Time Keeps on Ticking

I first want to say to my sweet husband that I apologize for not posting for so long. I know that you read my posts regularly to help you understand where I am emotionally with everything and without posting regularly; you are sometimes left in the dark. I love you.
I don’t know where to begin. I have had so many downs the past couple of weeks; it feels like months. I was able to attend my daughter’s college graduation and for that I am beyond thankful. When I left, I had been on Savella with no noticeable issues. I didn’t feel as though I was getting much benefit on the medication, but I hadn’t had any bad side-effects at that point. After we flew to Nashville, I started having some swelling. However, we not only flew, but also drove five hours immediately after an eight hour flight. I didn’t think much of it and wrote it off to just traveling. Fortunately, I was able to spend the time at my husband’s relative’s home with my feet up, with no changes. Time was clicking to the graduation day and I began to panic. My feet looked like sledgehammers! I was completely miserable and called my doctors office. My doctor told me to go to the emergency room immediately. Of course, I wouldn’t do that. Against my better judgment I took an over-the-counter diuretic for two days. I began to become alarmed when the diuretic didn’t help and it didn’t increase my urination. The night before graduation, I attempted dinner with the family out and the pain was so unbearable that I had to miss my daughter’s celebration party and spend the evening in the hotel alone. The sadness was overbearing, but I had to pull it together for graduation. The day came as did the heat, fever, and pain. However, my excitement and pride for my daughter overshadowed any health issues. Between day 21 & 24 on Savella I realized that the medication may have attributed to my swelling and I spent the next few days cutting it down and then out. My swelling went away by the fourth day of cutting it out. So, for me Savella did not work and just like Cymbalta & Lyrica I had a severe reaction and it is now on my list of allergies. I was so disappointed because I was three weeks into it before I had any issues. It saddens me because if I had any issues with it before my trip I would have stopped it and maybe I wouldn’t have had so many problems on one of the most important days of my daughter’s life. Looking on the bright side…at least I was there.
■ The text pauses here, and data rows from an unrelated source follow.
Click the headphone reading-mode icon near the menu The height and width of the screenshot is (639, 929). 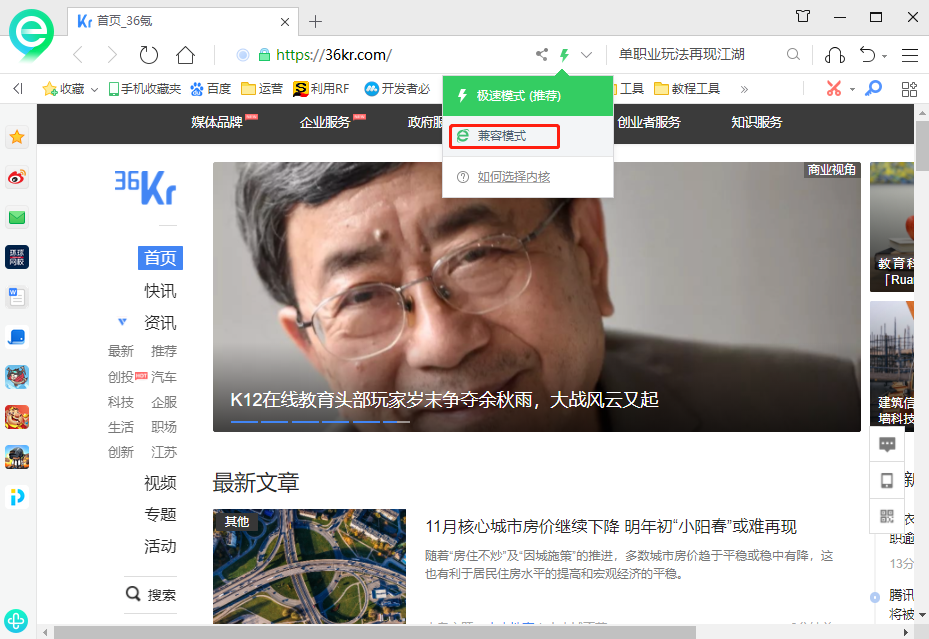click(x=836, y=55)
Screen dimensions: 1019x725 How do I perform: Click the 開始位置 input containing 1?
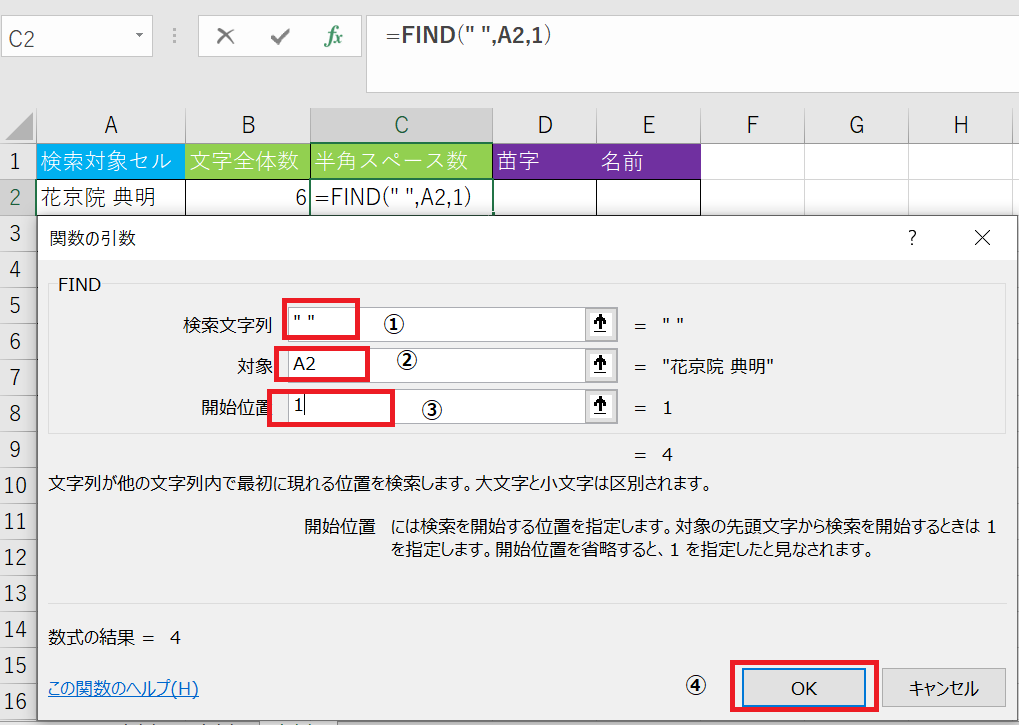(330, 407)
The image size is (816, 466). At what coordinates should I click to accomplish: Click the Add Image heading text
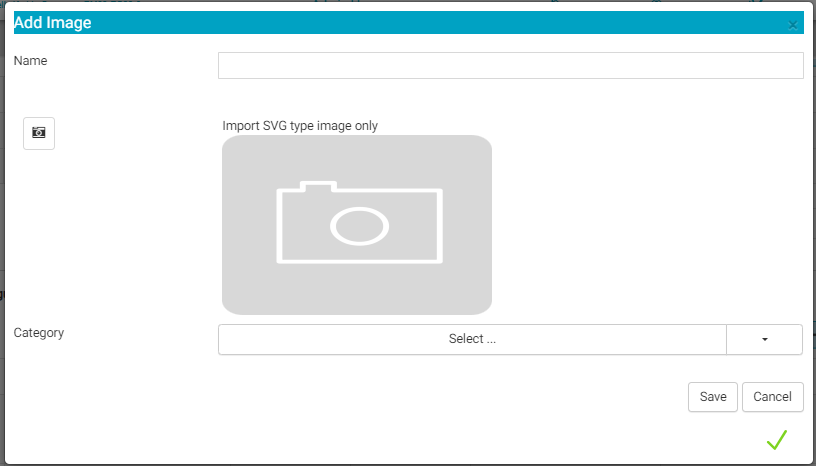[53, 23]
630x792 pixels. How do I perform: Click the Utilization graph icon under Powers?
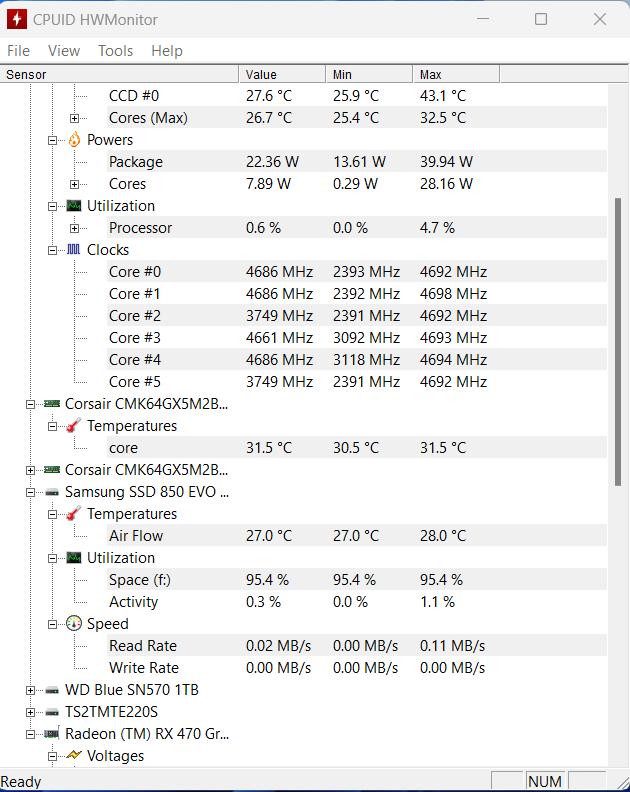click(x=74, y=206)
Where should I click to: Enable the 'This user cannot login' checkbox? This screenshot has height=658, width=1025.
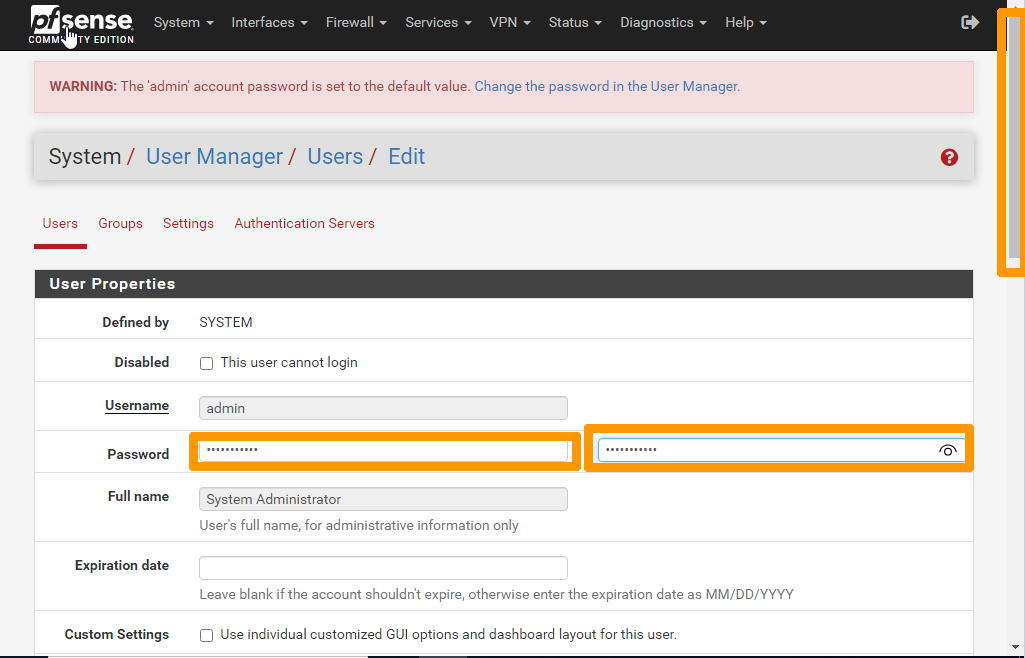(x=207, y=363)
Ok, so I finally had my first Lidocaine IV Infusion! I was nervous about it, but it wasn’t all that bad. They use a small IV and left me in a comfortable outpatient room for approximately 3 ½ hours for the entire process. I didn’t have any side-effects, but I also didn’t have any noticeable pain decrease. It made my lips feel like rubber for a few hours, but other than that not much to report. However, my pain doctor says that it takes some people three or four times to see a benefit. So, I am on the list for another round.
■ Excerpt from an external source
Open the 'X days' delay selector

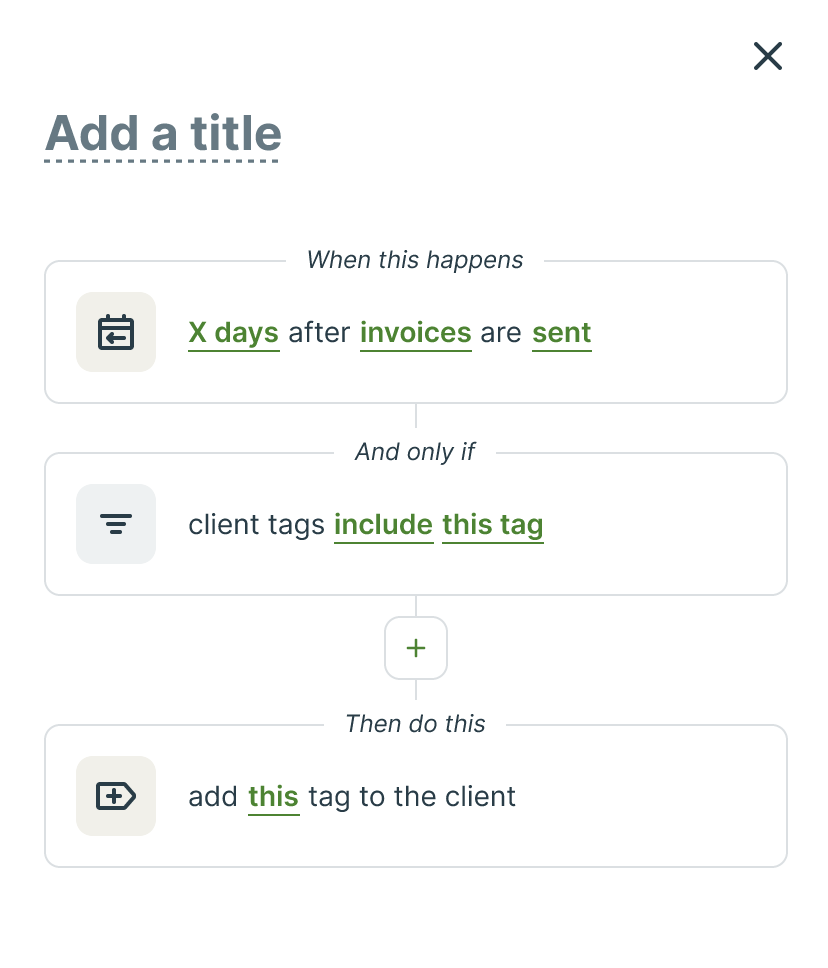(x=233, y=332)
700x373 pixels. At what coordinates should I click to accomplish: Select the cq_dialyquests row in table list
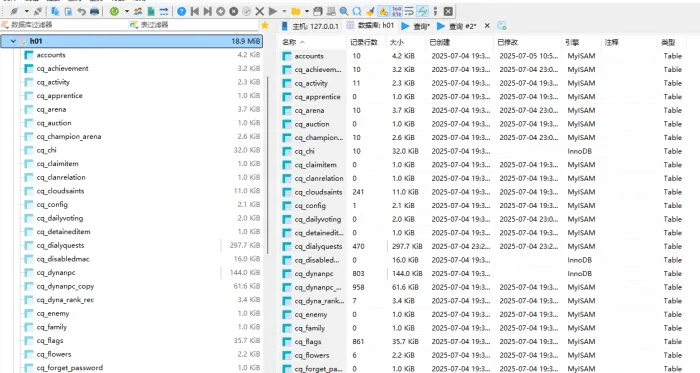[489, 246]
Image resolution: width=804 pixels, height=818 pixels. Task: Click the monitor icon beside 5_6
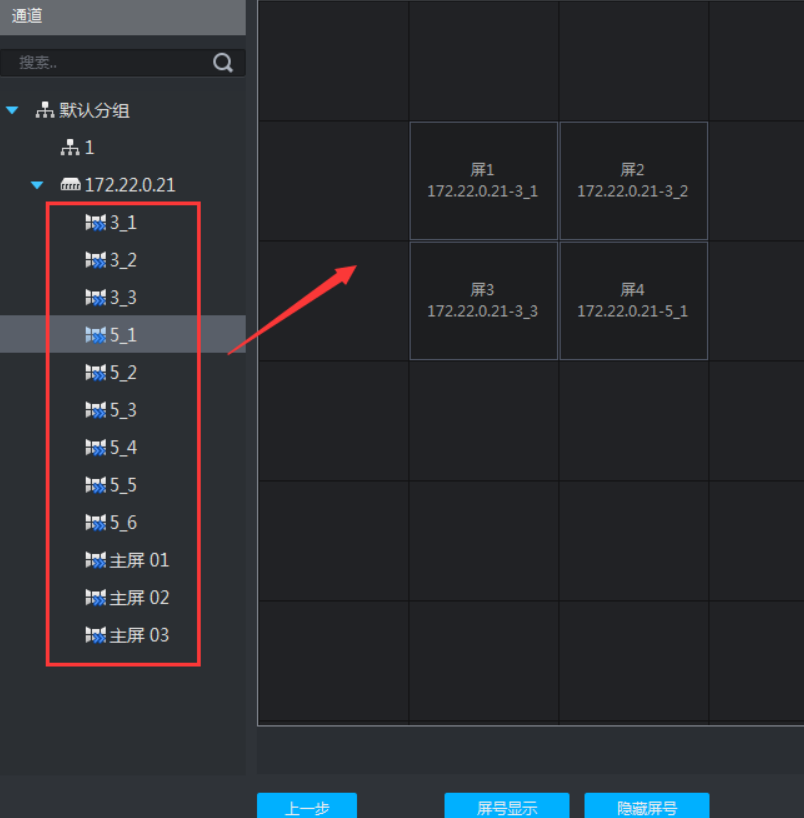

I had another visit with my pain doctor and entered into a pain contract with them. My pain plan is now 15 mg Oxycontin four per day, 10 mg Percoset three times per day, and Neurontin up to 900mg per day. I am still on my regular medications for Lupus, Sjogren’s, Hypothyroidism, etc. While visiting the pain clinic I had two injections into my hips to help with the pain. I have to say it really helped with the burning for almost four days. The relief was awesome! I will take what I can get.
If this isn’t enough of a recap, I had my second night stay at the Sleep Disorder Clinic and picked up my equipment today. I will have my first night sleep with it tonight. Wish me luck! It turns out that my oxygen saturation level would drop as low as 82% and I would have up to 51 breathing incidents per hour, where I would have interrupted breathing or stop breathing. The results of the second night with the machine kept my oxygen saturation level between 92% and 95% with only one incident per hour. The doctor said that getting some REM sleep will help in healing my body and hopefully helping with the Fibromyalgia…fingers crossed.
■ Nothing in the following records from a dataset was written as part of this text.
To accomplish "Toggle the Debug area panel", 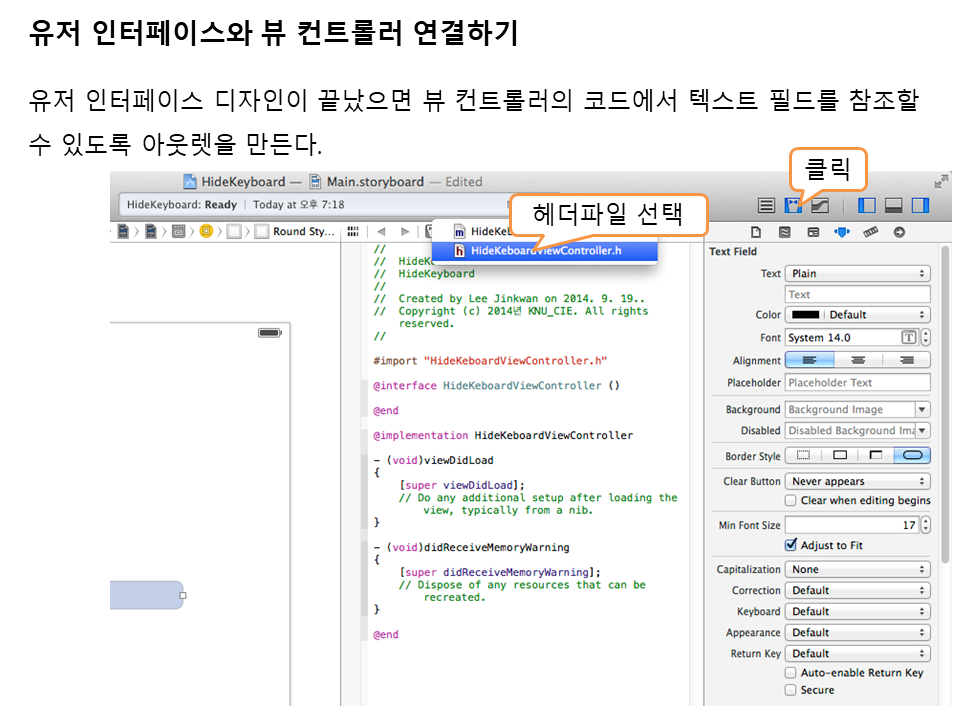I will [894, 206].
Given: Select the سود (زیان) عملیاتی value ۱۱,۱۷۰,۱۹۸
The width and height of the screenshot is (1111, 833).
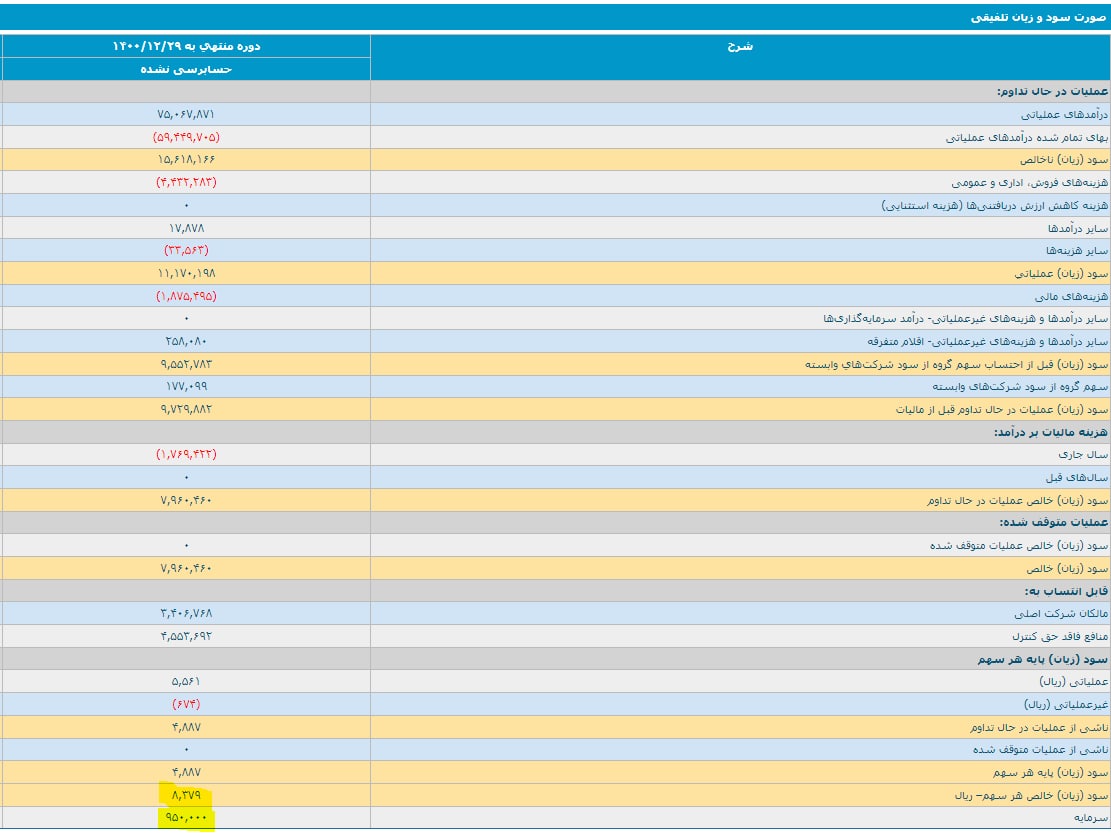Looking at the screenshot, I should 186,273.
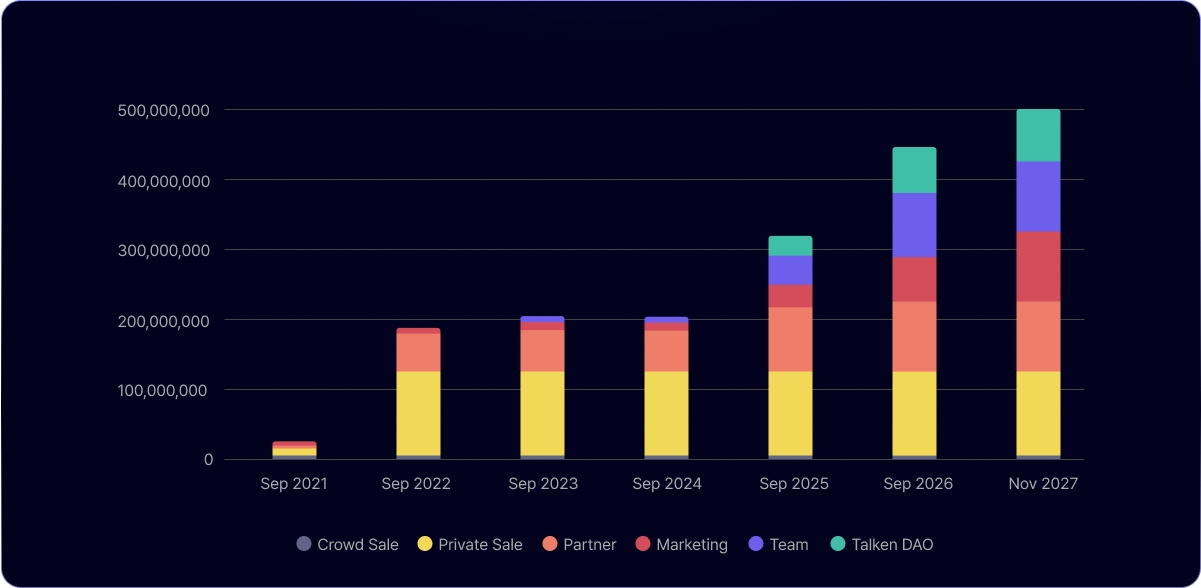Click Marketing segment in Nov 2027 bar

[1038, 267]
Well, I think that this is my medical update, but I received good news last week. I have been approved for Social Security Disability. I say good news, but with it comes many emotions. I am very thankful because I read other posts from people struggling with the same issues that I am and they have been fighting for Social Security Disability for many many years. The process is daunting and since it so difficult for us to prove that we are truly disabled through such a degrading process I will count my blessings. I was so thankful that I didn’t have to sit down before a Law Judge and share such personal information and feel as though I am begging for the benefit. It took me just 1 yr. & 3 mos. for an approval...this is unheard of!
So, my maintenance plan now is the Pain Clinic, Rheumatologist, Internist, Physical Therapy, Psychotherapy, Fibromyalgia Injections, IV Lidocaine Infusions, and the CPAP. I honestly think that the events over the past month have been so much to take with many highs and many lows that I really don’t know which way is up right now. I can’t help but quote the cliché of “One Day at a Time”.
Thank you to my followers and I truly apologize for the delayed update. I hope that this post finds you well and let me know if you have any questions about any of the therapies that I am doing. Take care and thank you for my family that truly keeps me going…I love you so much.